What is expected:
Below are the records; give again exactly the line with "equipamento do teste etu (314, 823)", the line with "equipamento de teste de desgaste (527, 800)", and each line that lies between them, and nothing besides.

Given entries:
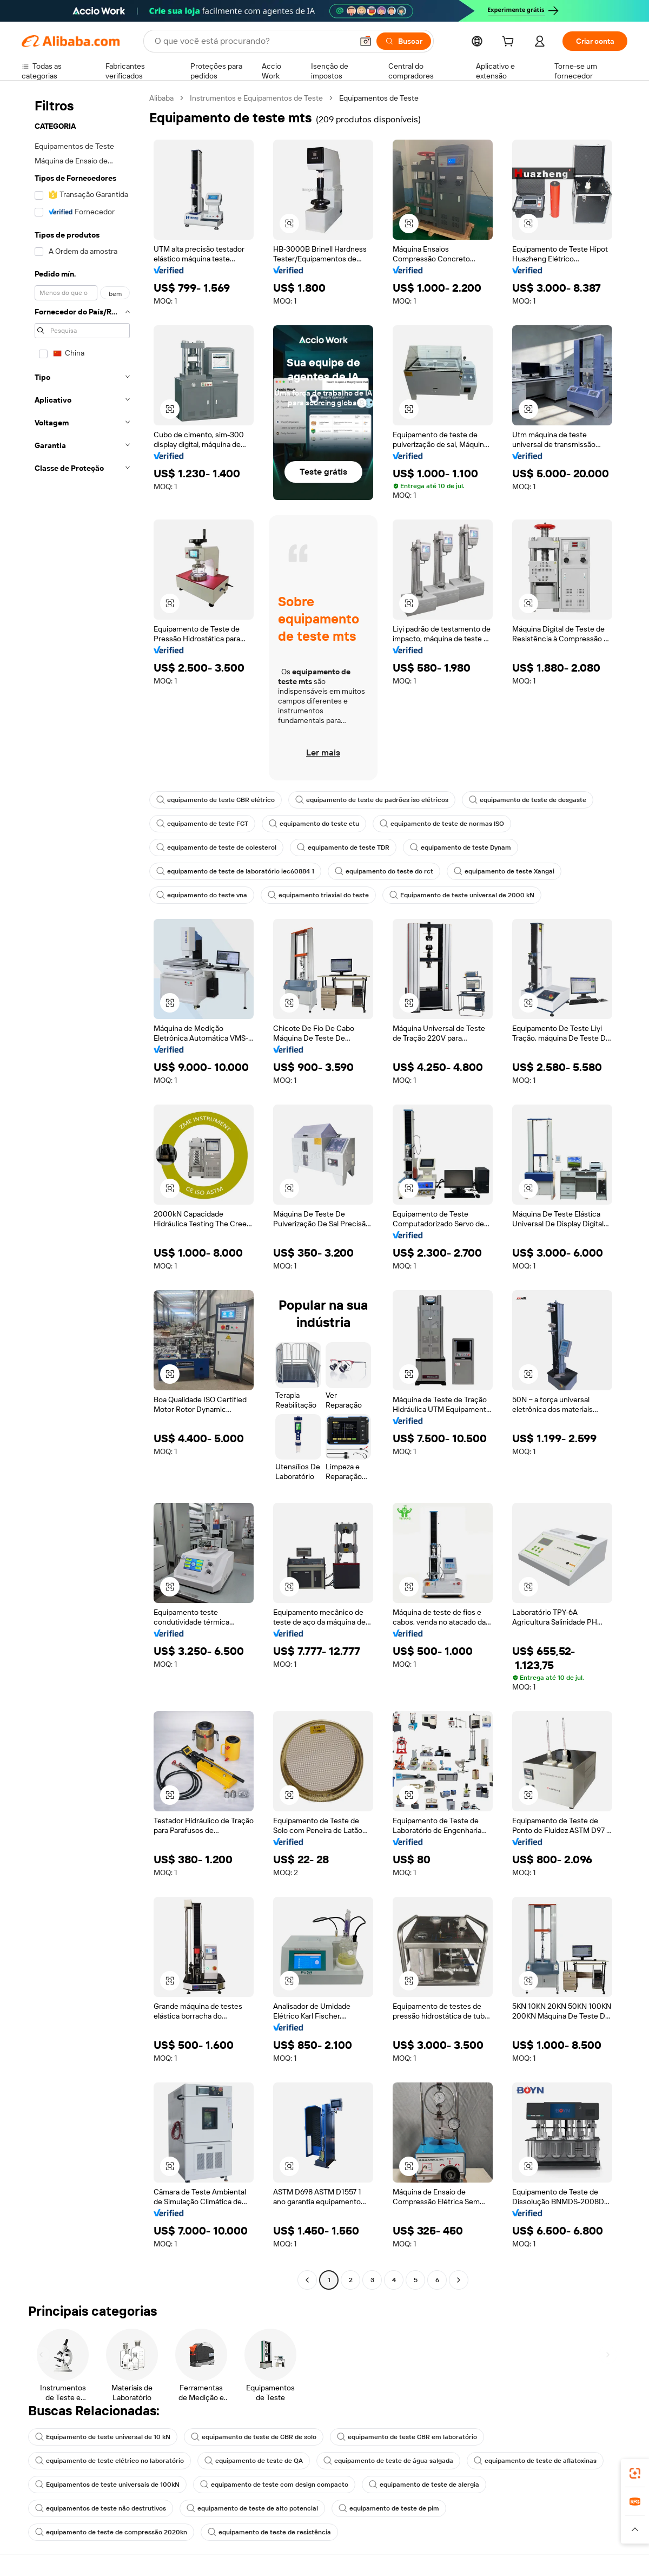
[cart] (510, 42)
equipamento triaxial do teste (318, 895)
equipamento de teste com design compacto (274, 2484)
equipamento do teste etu (314, 823)
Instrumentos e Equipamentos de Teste (256, 98)
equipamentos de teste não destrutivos (100, 2508)
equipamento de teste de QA (253, 2460)
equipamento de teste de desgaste (527, 800)
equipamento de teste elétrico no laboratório (109, 2460)
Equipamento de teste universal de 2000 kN (461, 895)
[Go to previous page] (307, 2280)
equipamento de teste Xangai (504, 871)
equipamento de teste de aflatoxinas (535, 2460)
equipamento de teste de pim (389, 2508)
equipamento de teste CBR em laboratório (407, 2437)
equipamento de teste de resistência (269, 2532)
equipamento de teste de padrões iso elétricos (371, 800)
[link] (635, 2473)
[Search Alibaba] (252, 41)
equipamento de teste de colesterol (216, 847)
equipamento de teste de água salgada (388, 2460)
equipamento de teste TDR (343, 847)
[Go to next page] (458, 2280)
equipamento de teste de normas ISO (442, 823)
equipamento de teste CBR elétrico (215, 800)
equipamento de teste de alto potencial (252, 2508)
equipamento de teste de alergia (424, 2484)
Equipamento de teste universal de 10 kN (102, 2437)
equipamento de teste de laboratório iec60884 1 (235, 871)
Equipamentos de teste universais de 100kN (107, 2484)
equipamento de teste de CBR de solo (253, 2437)
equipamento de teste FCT (202, 823)
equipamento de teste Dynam (460, 847)
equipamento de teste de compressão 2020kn (111, 2532)
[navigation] (82, 1190)
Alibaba (161, 98)
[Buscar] (403, 41)
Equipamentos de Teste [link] (379, 98)
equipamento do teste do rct (384, 871)
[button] (365, 41)
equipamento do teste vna (201, 895)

Answer space:
equipamento do teste etu (314, 823)
Instrumentos e Equipamentos de Teste (256, 98)
equipamentos de teste não destrutivos (100, 2508)
equipamento de teste de QA (253, 2460)
equipamento de teste de desgaste (527, 800)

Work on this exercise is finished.